▶ About this task: If a line in the data below contains "value", copy it.

(Stored items from a collection)
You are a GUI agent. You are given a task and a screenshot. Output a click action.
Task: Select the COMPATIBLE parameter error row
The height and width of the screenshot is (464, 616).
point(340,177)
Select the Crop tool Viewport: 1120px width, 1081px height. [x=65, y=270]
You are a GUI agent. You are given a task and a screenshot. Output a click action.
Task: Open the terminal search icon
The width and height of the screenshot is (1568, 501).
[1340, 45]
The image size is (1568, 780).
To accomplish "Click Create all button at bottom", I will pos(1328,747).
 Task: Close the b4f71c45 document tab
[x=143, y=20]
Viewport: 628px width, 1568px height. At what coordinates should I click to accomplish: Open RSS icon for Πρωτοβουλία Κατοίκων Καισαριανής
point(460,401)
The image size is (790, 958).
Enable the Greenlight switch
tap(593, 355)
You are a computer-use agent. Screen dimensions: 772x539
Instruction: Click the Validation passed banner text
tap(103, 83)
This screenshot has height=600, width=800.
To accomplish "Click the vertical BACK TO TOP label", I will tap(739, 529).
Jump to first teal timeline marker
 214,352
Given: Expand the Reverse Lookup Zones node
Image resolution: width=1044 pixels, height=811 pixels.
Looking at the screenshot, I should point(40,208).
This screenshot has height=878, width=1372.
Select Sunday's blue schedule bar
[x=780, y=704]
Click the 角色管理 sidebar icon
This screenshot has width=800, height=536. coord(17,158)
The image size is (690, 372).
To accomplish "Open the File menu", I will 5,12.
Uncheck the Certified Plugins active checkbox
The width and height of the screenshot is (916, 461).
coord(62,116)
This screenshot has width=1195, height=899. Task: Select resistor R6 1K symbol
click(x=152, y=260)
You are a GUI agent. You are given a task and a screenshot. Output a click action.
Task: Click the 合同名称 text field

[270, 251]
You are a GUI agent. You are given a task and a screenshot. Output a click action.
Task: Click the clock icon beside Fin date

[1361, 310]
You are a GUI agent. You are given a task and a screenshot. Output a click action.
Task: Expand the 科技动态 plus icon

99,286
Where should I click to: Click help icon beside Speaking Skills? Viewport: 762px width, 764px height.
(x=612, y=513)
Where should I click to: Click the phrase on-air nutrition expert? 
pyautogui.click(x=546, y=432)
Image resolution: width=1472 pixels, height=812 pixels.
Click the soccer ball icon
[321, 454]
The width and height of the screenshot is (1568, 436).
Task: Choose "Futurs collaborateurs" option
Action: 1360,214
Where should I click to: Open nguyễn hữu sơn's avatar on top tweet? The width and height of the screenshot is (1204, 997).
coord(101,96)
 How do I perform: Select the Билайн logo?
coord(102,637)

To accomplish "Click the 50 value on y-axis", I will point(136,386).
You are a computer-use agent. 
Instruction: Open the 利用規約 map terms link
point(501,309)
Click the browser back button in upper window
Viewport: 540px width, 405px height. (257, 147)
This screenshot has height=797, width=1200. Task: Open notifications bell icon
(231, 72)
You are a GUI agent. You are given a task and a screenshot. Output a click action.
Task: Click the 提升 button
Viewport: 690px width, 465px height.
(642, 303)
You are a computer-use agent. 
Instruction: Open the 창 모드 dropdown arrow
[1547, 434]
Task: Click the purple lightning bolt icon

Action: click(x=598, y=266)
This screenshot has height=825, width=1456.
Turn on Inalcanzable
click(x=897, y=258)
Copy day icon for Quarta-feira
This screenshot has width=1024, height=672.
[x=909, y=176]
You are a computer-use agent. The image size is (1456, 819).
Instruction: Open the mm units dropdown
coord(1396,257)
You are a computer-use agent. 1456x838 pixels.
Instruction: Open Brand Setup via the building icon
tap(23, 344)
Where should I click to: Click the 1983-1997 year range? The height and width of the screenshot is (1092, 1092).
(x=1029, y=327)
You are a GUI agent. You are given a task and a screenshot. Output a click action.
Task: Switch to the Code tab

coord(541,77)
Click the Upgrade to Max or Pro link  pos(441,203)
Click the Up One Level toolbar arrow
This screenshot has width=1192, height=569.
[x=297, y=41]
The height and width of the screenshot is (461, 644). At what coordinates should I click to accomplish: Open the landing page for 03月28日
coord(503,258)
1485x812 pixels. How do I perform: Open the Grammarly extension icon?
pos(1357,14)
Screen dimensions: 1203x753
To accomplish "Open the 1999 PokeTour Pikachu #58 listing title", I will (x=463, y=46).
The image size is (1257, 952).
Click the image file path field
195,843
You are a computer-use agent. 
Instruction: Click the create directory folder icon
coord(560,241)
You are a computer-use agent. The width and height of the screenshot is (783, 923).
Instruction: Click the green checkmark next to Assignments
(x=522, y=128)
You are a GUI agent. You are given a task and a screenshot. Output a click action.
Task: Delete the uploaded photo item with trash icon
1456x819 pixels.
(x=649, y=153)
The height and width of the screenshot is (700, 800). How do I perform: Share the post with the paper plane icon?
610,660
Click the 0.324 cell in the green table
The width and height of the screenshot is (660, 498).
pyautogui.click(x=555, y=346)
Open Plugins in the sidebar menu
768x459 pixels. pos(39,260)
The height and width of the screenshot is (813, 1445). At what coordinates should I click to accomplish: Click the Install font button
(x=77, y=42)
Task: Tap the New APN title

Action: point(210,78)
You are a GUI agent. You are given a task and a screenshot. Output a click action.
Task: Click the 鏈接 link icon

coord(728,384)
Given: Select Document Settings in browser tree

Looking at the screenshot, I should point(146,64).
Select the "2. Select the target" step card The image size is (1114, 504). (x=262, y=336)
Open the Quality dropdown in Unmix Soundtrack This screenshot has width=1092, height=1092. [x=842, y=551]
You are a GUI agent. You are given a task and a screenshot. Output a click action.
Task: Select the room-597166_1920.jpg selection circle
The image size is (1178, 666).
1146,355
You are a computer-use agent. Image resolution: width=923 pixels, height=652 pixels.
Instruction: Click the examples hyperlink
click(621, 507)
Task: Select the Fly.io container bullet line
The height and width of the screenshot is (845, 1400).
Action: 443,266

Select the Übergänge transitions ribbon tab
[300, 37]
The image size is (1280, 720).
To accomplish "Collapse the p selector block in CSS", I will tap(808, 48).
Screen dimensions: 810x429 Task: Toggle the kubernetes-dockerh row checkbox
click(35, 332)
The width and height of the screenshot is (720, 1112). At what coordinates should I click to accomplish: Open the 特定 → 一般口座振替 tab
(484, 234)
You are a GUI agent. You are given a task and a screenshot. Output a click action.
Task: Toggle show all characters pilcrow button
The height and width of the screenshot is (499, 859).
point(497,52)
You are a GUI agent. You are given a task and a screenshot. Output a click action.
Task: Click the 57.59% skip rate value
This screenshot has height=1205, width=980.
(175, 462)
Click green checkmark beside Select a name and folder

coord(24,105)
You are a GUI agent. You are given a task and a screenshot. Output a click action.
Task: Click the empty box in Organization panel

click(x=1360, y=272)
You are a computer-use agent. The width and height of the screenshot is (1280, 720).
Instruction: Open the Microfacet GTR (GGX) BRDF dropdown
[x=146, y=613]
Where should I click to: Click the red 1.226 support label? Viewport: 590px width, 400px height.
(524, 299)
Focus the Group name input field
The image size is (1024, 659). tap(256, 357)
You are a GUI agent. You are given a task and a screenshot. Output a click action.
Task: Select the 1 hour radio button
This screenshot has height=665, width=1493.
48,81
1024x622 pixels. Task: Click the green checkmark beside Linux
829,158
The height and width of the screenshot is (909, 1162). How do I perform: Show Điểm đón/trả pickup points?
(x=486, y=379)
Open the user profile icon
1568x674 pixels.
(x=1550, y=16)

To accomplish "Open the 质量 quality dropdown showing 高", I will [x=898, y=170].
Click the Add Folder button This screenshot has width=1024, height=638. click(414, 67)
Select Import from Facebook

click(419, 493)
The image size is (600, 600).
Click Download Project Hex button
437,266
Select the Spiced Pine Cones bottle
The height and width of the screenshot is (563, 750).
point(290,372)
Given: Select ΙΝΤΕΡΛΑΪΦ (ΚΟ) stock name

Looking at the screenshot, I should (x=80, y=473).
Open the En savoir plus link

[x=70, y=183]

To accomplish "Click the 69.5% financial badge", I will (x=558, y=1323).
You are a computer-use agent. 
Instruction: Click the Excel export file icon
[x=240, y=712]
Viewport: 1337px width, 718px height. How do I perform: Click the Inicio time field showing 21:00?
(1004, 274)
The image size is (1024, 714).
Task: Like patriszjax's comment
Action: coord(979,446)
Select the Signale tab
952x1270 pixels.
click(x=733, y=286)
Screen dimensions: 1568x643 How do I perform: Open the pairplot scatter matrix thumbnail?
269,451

▶ Your solution:
To accomplish "Click the 50 value on y-axis", I will point(136,386).
Task: Click the 57.59% skip rate value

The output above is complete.